• [Data provided]
** begin **

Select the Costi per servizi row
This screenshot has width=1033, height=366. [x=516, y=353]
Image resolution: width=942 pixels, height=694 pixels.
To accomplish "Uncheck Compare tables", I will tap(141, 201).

** end **
** begin **

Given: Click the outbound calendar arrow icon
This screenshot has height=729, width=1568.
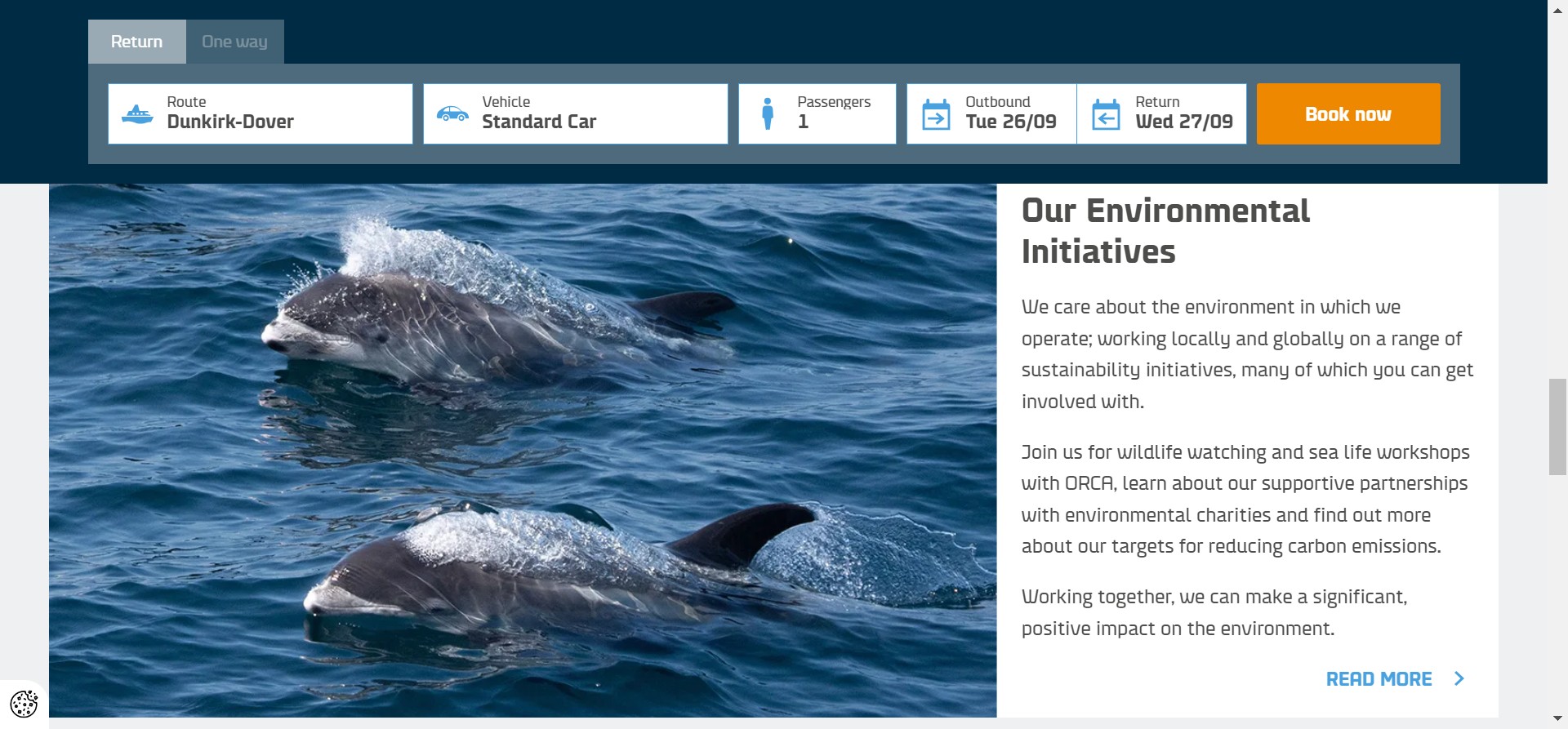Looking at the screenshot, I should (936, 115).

** end **
** begin **

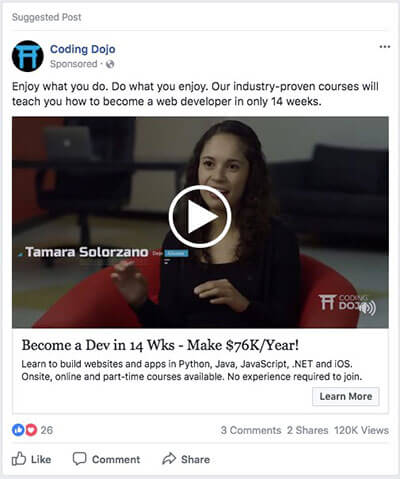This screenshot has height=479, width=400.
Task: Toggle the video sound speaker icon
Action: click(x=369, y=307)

** end **

• [Given instruction]
Return everything from the line containing "Given: Click the outbound calendar arrow icon" down to the line containing "Looking at the", including both of those lines, reproduced character for character. Leave the pictures out of your answer.

• [Response to this exercise]
Given: Click the outbound calendar arrow icon
This screenshot has height=729, width=1568.
Looking at the screenshot, I should (936, 115).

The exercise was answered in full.